Jul 3 2008 by Tim Taylor, The Journal
CUMBRIA have provided food for thought in view of recent comments by Sandy Twynholm that the winner of the Northumberland strokeplay championship should be regarded as the county champion rather than the matchplay winner.
Part of Twynholm’s reasoning is that qualifiers for the matchplay championship are held on midweek evenings, when the golfers have to play after work.
Five days ago, Twynholm’s Morpeth club-mate, Mark Penny, completed the double of both Northumberland titles in the same season. Twynholm was the last man to do that, four years ago.
Twynholm (pictured right), the Muirfield amateur course record holder, maintains amateur golfers should expect to be able to play their county competitions at weekends. And Cumbria have held a county championship which involves a strokeplay qualifying competition on a Saturday – leading into the last 16 in matchplay format on Sunday and a Bank Holiday Monday.
This may have appeased Hexham’s Big Six man Sean Heads, who took the opposite point of view to Tywnholm. That was partly because Heads felt the Northumberland matchplay winner, their county champion, had to negotiate a strokeplay qualifying field first, thus producing a winner competent in both forms of the sport. Twynholm hopes the issue will be discussed at the Northumberland annual meeting early next year, which will precede the 2009 season – an “interesting debate” he says he would be happy to see take place.
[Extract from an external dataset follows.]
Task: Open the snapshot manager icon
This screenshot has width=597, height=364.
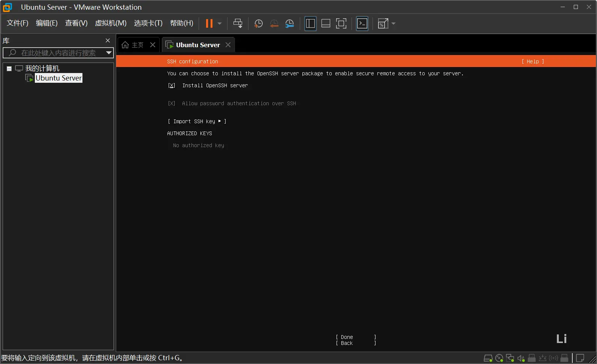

Strokeplay followed by matchplay on three consecutive non-working days may be seen by some as a sensible method of deciding who is anybody’s county champion and that already happens in some counties. The clubs are the county and it seems logical they should all have the opportunity to present their views on the matter collectively and come to a conclusion favoured by the majority.
The view of the EGU Championship Department is: “Some counties have both strokeplay and matchplay champions and some have just the one, but it is up to the county as to whom they send to the national championships, and that is whoever they consider to be their county champion.”